Put a spring in your step as the clocks go forward

Monday, 26 March 2018 – Health and Social Wellbeing Improvement
Put a spring in your step as the clocks go forward

With the clocks having sprung forward at the weekend, the Public Health Agency (PHA) is encouraging everyone to use the stretch in the evenings to stretch their legs.

Colette Brolly, the PHA’s lead on physical activity, said: “The longer evenings mean we have more time to get involved in physical activity, whether it’s getting out on the bike, having a kick-about in the park or getting out for a walk.

“Over the dark winter months, it is easy to get stuck in a rut, watching TV, playing computer games and generally being less active, but with the arrival of the brighter nights, we have a perfect opportunity to get out and exercise more.

“One of the best ways to do this is to increase your step count and get walking. Adding a brisk pace to your step can help you feel good, reduce anxiety, help manage your weight, reduce blood pressure and help you sleep better.

“Walking is something you can fit in to your everyday routine such as walking to the shops or to work instead of driving.

“It’s is one of the simplest forms of exercise and you don’t need any specialised equipment to start, just a comfortable pair of shoes.

“The average number of steps a person takes each day is between 3,000 and 4,000, so most of us could do with getting a bit more active.

“With 36% of adults here overweight and 27% obese, it is now more important than ever that we look at how we can adapt our behaviours to make healthier, more sustainable choices.”

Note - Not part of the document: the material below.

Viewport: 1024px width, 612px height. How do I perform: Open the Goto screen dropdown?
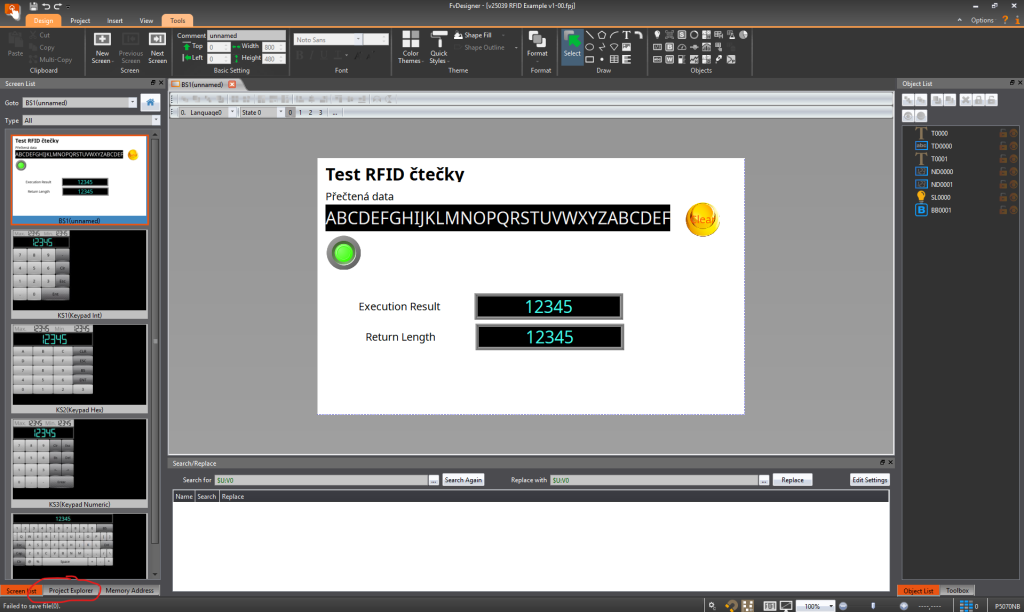coord(132,102)
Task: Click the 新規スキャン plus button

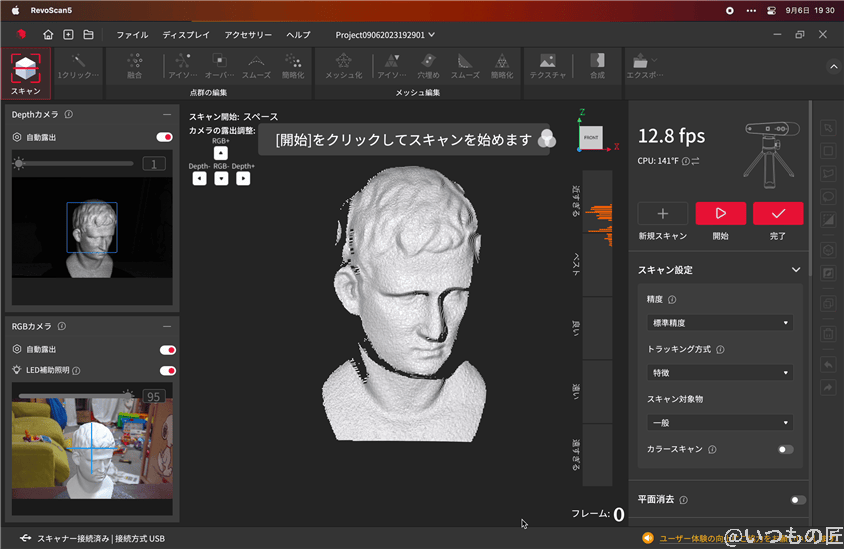Action: tap(662, 213)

With a few simple steps, here’s how you can build some activity into your daily routine:

  • Try walking or cycling for either part of, or your entire, journey to work;
  • If you have to drive or take the bus, park the car a little further away from your destination or hop off the bus a stop or two earlier and walk the rest of the way;
  • When you’re out and about or in work, take the stairs instead of the lift to get your legs moving;
  • During your lunch break, go for a walk rather than sitting at your desk. A 10-minute brisk walk adds to your recommended physical activity target;
  • When you get home in the evening, instead of slouching in front of the TV, go for a walk. Get the kids involved too and go to the park with them on their bikes or for a kick about with the football.

Colette continued: “Walking is one of the easiest and most accessible forms of exercise for most people and walking in a group can be a great way to stay motivated and enjoy it more. Pull on a pair of comfortable shoes and take those first steps to better health. Don’t forget that any activity is better than none.”

There are free walking groups arranged by your local Health and Social Care Trust and the details of the Walk Leaders can be found on the PHA’s website www.choosetolivebetter.com

The website also offers lots of tips on the best ways to get active and also advice on healthy eating and setting targets for getting healthier.

Notes to editors

  • Physical activity is very important to our health and wellbeing.
  • The Chief Medical Officer (CMO) recommends that adults should be aiming for 30 minutes of moderate physical activity most days (at least five days) each week. For health benefits activities should last 10 minutes or more.
  • Children should have at least 60 minutes of moderate to vigorous activity each day. Any physical activity however is better than none.
  • Being physically active can help improve mental health by lifting mood, reducing anxiety and helping to protect against depression. Being physically active helps maintain a healthy weight and can reduce the risk of many diseases including heart disease, Type 2 diabetes, breast cancer, and colon cancer.